Source data

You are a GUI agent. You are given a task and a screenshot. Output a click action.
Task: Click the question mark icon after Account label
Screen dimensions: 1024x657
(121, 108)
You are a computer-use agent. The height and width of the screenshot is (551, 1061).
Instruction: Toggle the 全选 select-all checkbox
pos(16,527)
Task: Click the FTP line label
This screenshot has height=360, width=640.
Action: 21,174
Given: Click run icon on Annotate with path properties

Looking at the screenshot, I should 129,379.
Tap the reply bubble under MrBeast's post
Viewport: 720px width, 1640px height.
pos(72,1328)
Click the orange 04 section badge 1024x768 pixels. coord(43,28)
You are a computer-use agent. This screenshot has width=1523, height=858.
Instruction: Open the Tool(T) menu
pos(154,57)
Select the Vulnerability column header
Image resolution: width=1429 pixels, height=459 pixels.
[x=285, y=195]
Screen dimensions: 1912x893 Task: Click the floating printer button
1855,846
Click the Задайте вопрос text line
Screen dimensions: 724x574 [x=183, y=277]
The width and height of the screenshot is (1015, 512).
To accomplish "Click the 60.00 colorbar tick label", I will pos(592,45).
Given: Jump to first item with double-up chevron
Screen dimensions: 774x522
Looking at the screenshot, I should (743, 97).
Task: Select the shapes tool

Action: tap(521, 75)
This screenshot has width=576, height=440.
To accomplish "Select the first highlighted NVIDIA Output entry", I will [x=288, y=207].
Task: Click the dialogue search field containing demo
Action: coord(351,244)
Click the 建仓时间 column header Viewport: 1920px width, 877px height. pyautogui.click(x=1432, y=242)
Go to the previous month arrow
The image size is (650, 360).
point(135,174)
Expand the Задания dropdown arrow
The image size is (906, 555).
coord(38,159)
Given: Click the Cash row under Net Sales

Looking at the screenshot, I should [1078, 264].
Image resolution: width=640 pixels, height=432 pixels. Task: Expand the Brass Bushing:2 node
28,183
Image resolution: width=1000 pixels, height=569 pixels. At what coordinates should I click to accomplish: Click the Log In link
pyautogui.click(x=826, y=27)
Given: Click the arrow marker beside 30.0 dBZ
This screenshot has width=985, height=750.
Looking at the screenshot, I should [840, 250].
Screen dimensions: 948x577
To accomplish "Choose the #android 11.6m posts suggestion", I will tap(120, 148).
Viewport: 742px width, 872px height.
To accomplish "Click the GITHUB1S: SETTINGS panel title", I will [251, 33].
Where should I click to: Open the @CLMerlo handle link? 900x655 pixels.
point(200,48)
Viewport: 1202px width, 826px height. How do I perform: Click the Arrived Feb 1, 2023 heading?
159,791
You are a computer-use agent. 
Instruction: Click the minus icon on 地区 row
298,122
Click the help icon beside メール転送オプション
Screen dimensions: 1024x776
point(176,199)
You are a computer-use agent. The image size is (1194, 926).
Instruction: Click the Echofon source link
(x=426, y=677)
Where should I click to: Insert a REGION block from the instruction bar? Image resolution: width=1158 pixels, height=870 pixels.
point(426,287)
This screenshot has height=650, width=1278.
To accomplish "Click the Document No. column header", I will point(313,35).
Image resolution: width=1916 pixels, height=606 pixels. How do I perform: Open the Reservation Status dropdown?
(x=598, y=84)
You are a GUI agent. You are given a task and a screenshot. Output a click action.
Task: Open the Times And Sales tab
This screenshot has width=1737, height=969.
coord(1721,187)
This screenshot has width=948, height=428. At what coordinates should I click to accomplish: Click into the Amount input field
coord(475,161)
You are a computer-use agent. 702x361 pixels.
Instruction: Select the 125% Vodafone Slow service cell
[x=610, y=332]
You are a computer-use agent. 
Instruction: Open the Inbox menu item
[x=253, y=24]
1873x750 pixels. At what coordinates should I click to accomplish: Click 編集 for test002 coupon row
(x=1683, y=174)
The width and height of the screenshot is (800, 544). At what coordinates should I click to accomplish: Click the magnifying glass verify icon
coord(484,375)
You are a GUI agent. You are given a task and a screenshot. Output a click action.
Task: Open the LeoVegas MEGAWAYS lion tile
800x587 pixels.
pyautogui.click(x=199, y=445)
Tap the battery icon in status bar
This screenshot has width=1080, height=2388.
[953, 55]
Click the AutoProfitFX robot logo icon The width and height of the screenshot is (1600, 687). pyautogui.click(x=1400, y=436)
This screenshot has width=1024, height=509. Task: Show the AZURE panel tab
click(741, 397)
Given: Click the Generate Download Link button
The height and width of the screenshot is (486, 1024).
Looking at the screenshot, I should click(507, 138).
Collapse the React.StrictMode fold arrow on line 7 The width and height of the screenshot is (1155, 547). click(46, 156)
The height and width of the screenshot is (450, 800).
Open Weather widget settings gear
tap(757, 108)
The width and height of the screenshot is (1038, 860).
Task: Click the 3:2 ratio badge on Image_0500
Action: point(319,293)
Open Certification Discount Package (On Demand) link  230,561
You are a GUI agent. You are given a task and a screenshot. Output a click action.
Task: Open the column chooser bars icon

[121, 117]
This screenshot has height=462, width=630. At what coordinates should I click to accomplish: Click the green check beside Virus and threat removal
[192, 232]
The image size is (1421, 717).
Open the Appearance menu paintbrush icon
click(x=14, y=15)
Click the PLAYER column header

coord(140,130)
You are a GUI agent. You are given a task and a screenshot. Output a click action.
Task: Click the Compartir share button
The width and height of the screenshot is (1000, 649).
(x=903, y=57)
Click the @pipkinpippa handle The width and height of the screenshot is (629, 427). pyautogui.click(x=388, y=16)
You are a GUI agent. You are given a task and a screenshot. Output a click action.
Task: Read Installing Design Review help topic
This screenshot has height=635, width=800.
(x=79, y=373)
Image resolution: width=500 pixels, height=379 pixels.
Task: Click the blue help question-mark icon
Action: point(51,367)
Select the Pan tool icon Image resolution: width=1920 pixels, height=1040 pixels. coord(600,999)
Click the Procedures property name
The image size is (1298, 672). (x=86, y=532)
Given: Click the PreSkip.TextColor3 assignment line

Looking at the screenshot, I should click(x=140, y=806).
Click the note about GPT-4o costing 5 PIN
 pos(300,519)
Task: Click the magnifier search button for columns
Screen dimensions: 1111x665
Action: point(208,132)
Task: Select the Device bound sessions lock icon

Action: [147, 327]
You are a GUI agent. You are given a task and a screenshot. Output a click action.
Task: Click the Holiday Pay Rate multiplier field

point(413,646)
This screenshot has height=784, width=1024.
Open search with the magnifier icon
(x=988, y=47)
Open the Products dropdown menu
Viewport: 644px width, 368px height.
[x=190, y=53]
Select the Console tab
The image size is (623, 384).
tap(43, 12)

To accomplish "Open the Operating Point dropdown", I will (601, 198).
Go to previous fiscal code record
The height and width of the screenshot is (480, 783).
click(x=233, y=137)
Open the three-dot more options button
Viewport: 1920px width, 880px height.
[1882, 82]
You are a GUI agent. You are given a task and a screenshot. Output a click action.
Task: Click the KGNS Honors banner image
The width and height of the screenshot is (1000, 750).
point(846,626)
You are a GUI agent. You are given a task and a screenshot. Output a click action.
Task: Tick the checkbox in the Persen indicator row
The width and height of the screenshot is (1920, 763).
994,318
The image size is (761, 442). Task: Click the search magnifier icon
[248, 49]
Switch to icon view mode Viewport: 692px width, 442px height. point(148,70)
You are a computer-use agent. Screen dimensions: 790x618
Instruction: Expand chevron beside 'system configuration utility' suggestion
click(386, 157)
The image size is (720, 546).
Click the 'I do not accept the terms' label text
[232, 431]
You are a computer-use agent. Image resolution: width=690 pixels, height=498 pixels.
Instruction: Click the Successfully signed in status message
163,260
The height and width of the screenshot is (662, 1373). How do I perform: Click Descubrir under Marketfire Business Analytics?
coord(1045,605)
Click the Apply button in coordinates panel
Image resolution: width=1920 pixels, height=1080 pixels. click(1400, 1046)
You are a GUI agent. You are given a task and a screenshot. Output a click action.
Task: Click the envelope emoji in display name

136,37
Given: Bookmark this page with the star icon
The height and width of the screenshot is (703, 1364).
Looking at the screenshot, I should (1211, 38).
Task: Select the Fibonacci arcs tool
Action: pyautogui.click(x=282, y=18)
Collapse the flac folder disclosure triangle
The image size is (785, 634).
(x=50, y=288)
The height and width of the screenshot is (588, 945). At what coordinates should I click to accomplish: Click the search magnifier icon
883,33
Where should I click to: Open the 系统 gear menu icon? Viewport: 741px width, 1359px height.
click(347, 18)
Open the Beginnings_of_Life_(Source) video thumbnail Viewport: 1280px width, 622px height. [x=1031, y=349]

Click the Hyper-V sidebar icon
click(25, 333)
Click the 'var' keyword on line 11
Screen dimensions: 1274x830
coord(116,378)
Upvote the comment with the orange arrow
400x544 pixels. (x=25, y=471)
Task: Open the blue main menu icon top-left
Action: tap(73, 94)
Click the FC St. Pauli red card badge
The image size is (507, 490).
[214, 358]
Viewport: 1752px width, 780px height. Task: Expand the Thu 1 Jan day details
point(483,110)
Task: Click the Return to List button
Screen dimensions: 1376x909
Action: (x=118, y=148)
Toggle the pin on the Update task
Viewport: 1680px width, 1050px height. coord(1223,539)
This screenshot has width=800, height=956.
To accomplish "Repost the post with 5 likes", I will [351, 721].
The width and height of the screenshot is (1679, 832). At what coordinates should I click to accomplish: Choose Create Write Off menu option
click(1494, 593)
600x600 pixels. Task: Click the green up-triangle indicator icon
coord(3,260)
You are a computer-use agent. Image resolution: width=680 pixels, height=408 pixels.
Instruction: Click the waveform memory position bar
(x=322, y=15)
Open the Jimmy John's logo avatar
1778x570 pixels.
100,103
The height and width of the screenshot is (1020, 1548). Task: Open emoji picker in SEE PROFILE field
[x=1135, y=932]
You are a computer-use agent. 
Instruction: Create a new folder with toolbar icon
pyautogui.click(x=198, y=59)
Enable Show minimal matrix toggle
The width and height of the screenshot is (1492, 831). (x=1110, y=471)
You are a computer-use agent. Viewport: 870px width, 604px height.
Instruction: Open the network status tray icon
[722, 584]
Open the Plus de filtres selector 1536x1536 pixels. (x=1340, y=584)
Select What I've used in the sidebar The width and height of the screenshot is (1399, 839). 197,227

Work to be completed
Taking the listing above line by line, say how many lines include the string "computer", and give only that number.

The answer
11